Projects - Reproductive Conflicts

Reproductive conflicts in honey bees: how new queens are chosen, and worker egg laying is suppressed

Worker bees are usually sterile, and reproduce only via their queen. But evidence is growing that workers influence their reproductive fitness in subtle ways. When a queen dies, some genotypes are reared as new queens more often than others. Whether this is due to nepotism, or to royalty genes which make some bees more attractive than others for rearing as queens is being assessed. Occasionally too, some workers escape sterility and lay fully viable male eggs. How this cheating is kept under control, and how this control sometimes breaks down is being determined using microsatellite analysis.

Progress

We have shown that in queenless colonies of honey bees, the selection of worker larvae which are developed as queens is significantly non-random with respect to subfamily. (Results from one such colony are shown below, with subfamily D being particularly successful in becoming queens). This is clear evidence of a genetic component to the relative reproductive success of workers. The phenomenon indicates either nepotistic behaviour or that the larvae of some subfamilies are more attractive for development as queens.

A colony in which worker bees were laying eggs (which we call 'anarchistic' behaviour) was purchased from a beekeeper in March 1995 (beekeepers can identify anarchistic colonies by the presence of drone brood located in honey supers to which the queen cannot gain access).
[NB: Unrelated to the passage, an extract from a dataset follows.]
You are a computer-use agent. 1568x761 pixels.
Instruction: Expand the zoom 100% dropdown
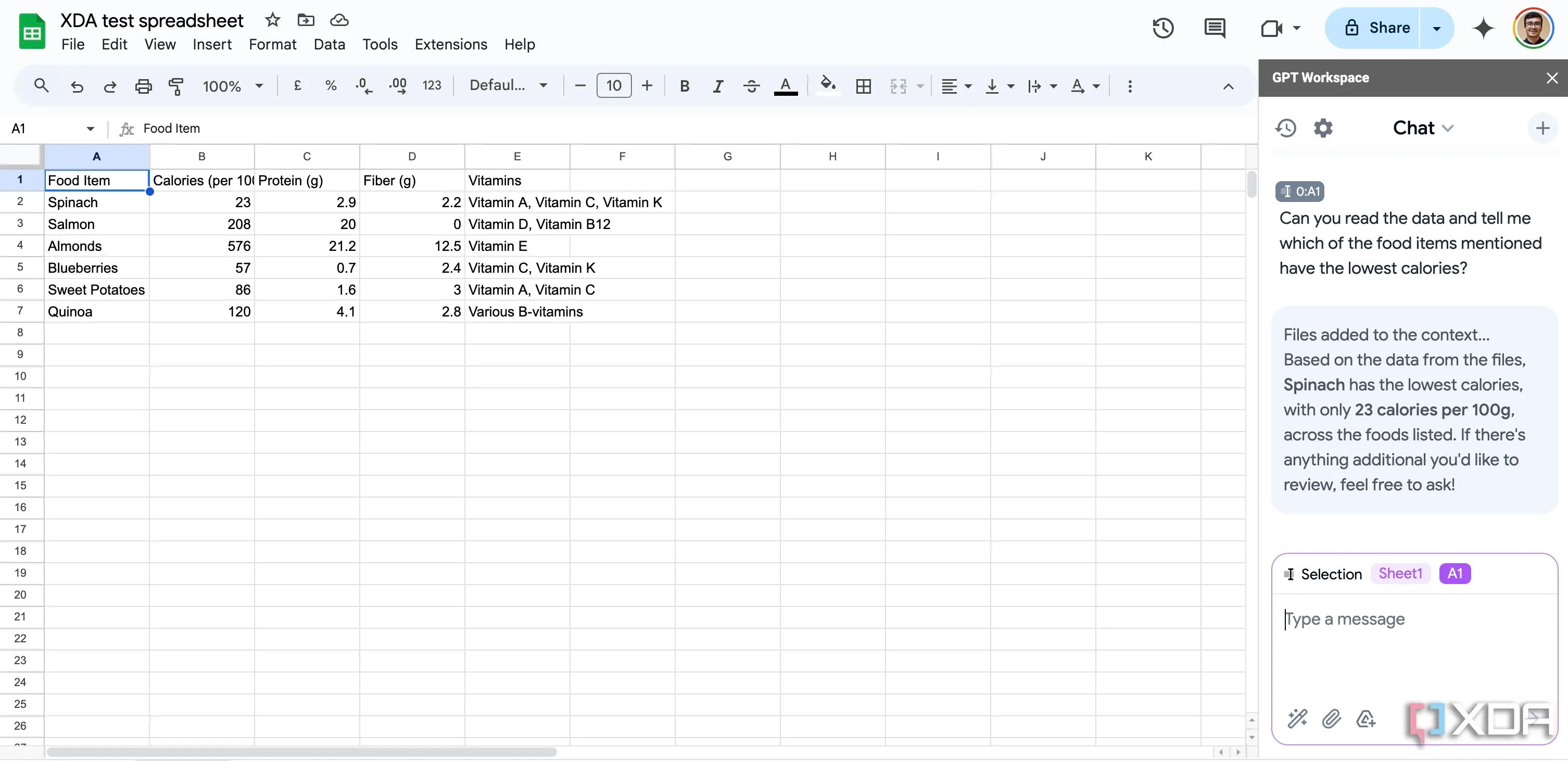point(233,86)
In October 1995, this colony's workers again laid eggs, and about 1000 worker-laid males were produced during November. (This provides evidence that the phenomenon has a genetic component since it is repeatable, but that environmental effects are also important.) Queens were raised from this colony and instrumentally inseminated. We now have a line that shows anarchistic behaviour with high frequency available for experiments.

A naturally occurring anarchistic colony was studied in detail in 1996 using microsatellites.

In this colony, the great majority, if not all, males produced were offspring of workers, not the queen. Over 85% of the egg-laying workers were of a single subfamily. Upon removal of the queen of this colony, workers commenced egg-laying in worker-cells within days, whereas workers in 3 control colonies similarly manipulated did not do so. Interestingly, the first bees to commence egg laying were of a single subfamily, but not the same one as had been previously identified as anarchistic. Later, bees of other subfamilies commenced egg-laying. This shows that the anarchistic behaviour is not an epiphenomenon of queenlessness. We initially thought that anarchistic behaviour might have resulted from selection for rapid ovary development by workers following queen loss. Our 1996 observations show that the situation is more complex.

Observation hives studies have shown that anarchist workers do not form ‘courts’ as do queens or queenless workers, nor are they attacked by non-laying workers. Therefore their mandibular pheromonal bouquet does not appear to be queen-like. Anarchistic workers undergo a normal but highly precocious behavioural ontogeny.

We are very excited about this project, and is well funded for the next three years.